▸ **Exercise requirements**
Please rewrite the material starting at the line that contains "What do you" and stopping after the line that contains "This screenshot has height=438, width=671.", changing "Find the location of" to "Locate" and leaving all else unchanged.

Pixel coordinate grounding data
┌────────

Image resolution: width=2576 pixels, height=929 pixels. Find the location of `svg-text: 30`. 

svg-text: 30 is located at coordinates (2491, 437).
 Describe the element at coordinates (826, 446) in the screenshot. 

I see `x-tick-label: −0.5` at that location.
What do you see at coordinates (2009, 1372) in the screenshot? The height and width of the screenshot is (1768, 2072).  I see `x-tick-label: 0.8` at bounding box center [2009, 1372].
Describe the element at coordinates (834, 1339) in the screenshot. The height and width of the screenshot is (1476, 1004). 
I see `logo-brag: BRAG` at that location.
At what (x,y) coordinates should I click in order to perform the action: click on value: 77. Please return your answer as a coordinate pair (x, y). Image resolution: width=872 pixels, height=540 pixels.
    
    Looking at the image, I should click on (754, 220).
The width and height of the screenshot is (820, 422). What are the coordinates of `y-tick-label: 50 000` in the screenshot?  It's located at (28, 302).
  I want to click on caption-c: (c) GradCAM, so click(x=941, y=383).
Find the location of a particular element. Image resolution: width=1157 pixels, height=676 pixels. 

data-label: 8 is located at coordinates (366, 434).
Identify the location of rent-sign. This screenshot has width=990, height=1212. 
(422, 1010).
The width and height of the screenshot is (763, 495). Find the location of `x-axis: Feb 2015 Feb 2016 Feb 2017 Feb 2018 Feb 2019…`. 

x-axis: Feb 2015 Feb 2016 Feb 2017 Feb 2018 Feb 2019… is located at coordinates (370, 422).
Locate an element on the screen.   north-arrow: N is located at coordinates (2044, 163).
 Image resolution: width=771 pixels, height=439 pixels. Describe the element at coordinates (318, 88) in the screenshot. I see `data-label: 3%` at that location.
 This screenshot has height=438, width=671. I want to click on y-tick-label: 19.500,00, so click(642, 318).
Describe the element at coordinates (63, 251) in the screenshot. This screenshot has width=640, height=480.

└────────

▸ **Result**
What do you see at coordinates (2009, 1372) in the screenshot? The height and width of the screenshot is (1768, 2072).  I see `x-tick-label: 0.8` at bounding box center [2009, 1372].
Describe the element at coordinates (834, 1339) in the screenshot. The height and width of the screenshot is (1476, 1004). 
I see `logo-brag: BRAG` at that location.
At what (x,y) coordinates should I click in order to perform the action: click on value: 77. Please return your answer as a coordinate pair (x, y). Image resolution: width=872 pixels, height=540 pixels.
    
    Looking at the image, I should click on (754, 220).
The width and height of the screenshot is (820, 422). What are the coordinates of `y-tick-label: 50 000` in the screenshot?  It's located at (28, 302).
  I want to click on caption-c: (c) GradCAM, so click(x=941, y=383).
Locate a particular element. Image resolution: width=1157 pixels, height=676 pixels. 

data-label: 8 is located at coordinates (366, 434).
Identify the location of rent-sign. This screenshot has width=990, height=1212. 
(422, 1010).
The width and height of the screenshot is (763, 495). Locate `x-axis: Feb 2015 Feb 2016 Feb 2017 Feb 2018 Feb 2019…`. 

x-axis: Feb 2015 Feb 2016 Feb 2017 Feb 2018 Feb 2019… is located at coordinates (370, 422).
Locate an element on the screen.   north-arrow: N is located at coordinates (2044, 163).
 Image resolution: width=771 pixels, height=439 pixels. Describe the element at coordinates (318, 88) in the screenshot. I see `data-label: 3%` at that location.
 This screenshot has height=438, width=671. I want to click on y-tick-label: 19.500,00, so click(642, 318).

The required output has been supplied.